In formal correspondence, Strategy rejected the 50% threshold as “discriminatory, arbitrary, and unworkable.” The company’s executives, including CEO Phong Le, characterized digital asset treasuries as actively managed operating businesses rather than passive investment vehicles. They argued that corporate decision-making around capital allocation and returns generation—hallmarks of operational execution—distinguish these entities from fund-like structures. Precedent matters here: timber companies, oil producers, and REITs all maintain highly concentrated holdings yet retain index inclusion, suggesting the index rules targeting digital assets represent a departure from established principles rather than consistent application thereof.

Strive’s Neutrality Argument and the Geographic Concern

Strive Asset Management submitted a seven-page rebuttal to MSCI CEO Henry Fernandez, contending that the proposal violates index neutrality principles.
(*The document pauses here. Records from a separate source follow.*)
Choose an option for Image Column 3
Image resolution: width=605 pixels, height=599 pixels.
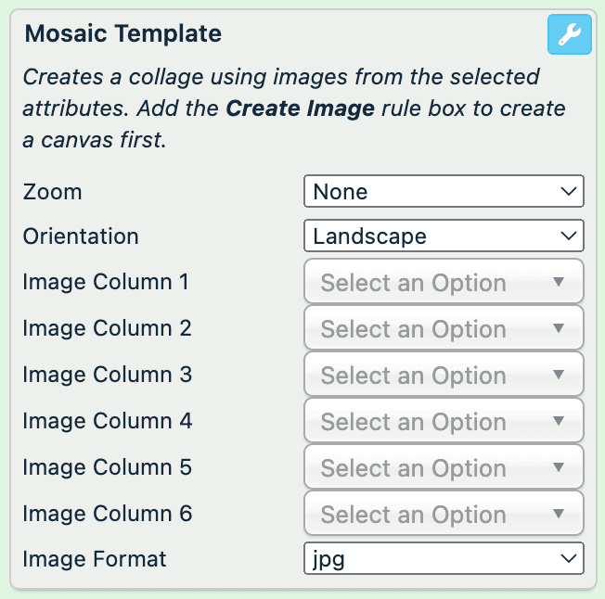tap(444, 375)
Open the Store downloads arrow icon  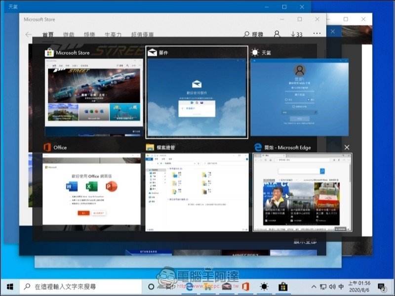pyautogui.click(x=296, y=34)

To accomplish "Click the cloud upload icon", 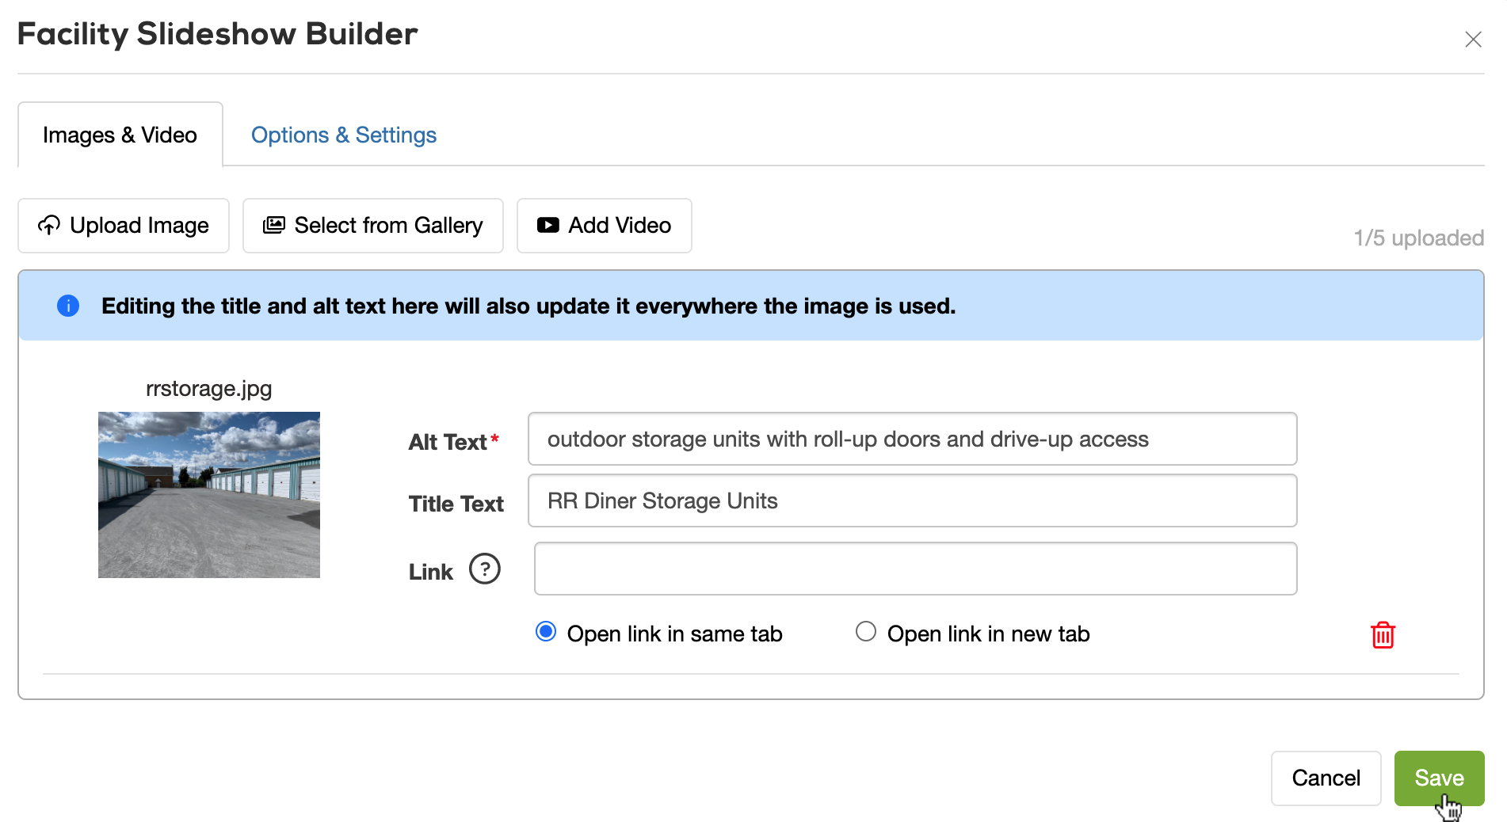I will [49, 226].
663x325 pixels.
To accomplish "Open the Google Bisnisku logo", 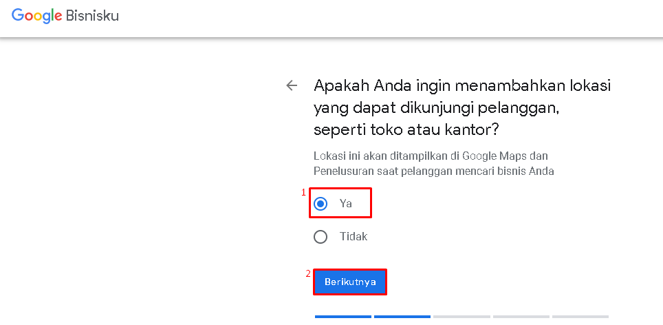I will click(x=65, y=16).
A secondary concern emerged around accounting standards: Chief Investment Officer Ben Walkman warned that differential treatment between U.S. GAAP and IFRS accounting for digital assets would inadvertently favor international markets while penalizing U.S.-listed companies—introducing bias where neutrality is the mandate.

Rather than opposing dedicated indices, Strive proposed an alternative: MSCI could create optional “digital asset-excluded” index variants alongside the benchmark, mirroring existing tobacco or energy screening mechanisms without rewriting core index rules.

Five Clear Demands to MSCI

The alliance has crystallized its position into specific requests:

  • Withdrawal of the proposed 50% digital asset exclusion threshold
  • Retention of the operational definition model (products, customers, revenue focus)
  • Regulatory consistency distinguishing between operating companies and investment funds
  • Asset class neutrality ensuring digital assets receive equivalent treatment to other concentrated holdings
  • Collaborative framework development with market participants before structural changes finalize

Timeline and Broader Implications

MSCI’s consultation window closes December 31, 2025, with decisions expected by January 15, 2026. For the corporate Bitcoin community, this debate represents a critical test: whether innovative financial models can achieve parity within traditional market infrastructure. The outcome may signal whether index rules will evolve to accommodate digital assets or entrench existing biases against them.

Beyond immediate market impacts, allies worry that exclusionary index rules could slow capital formation in regions prioritizing digital asset innovation, creating unintended competitive disadvantages across geographies.

About Corporate Bitcoin

Corporate Bitcoin (BFC) serves as a coordinating platform for listed companies, corporate finance professionals, and institutional investors advocating transparent, neutral treatment of Bitcoin and digital assets within global financial systems. The initiative contests restrictive policy proposals and pushes for consistent application of established classification standards to digital asset-holding corporations.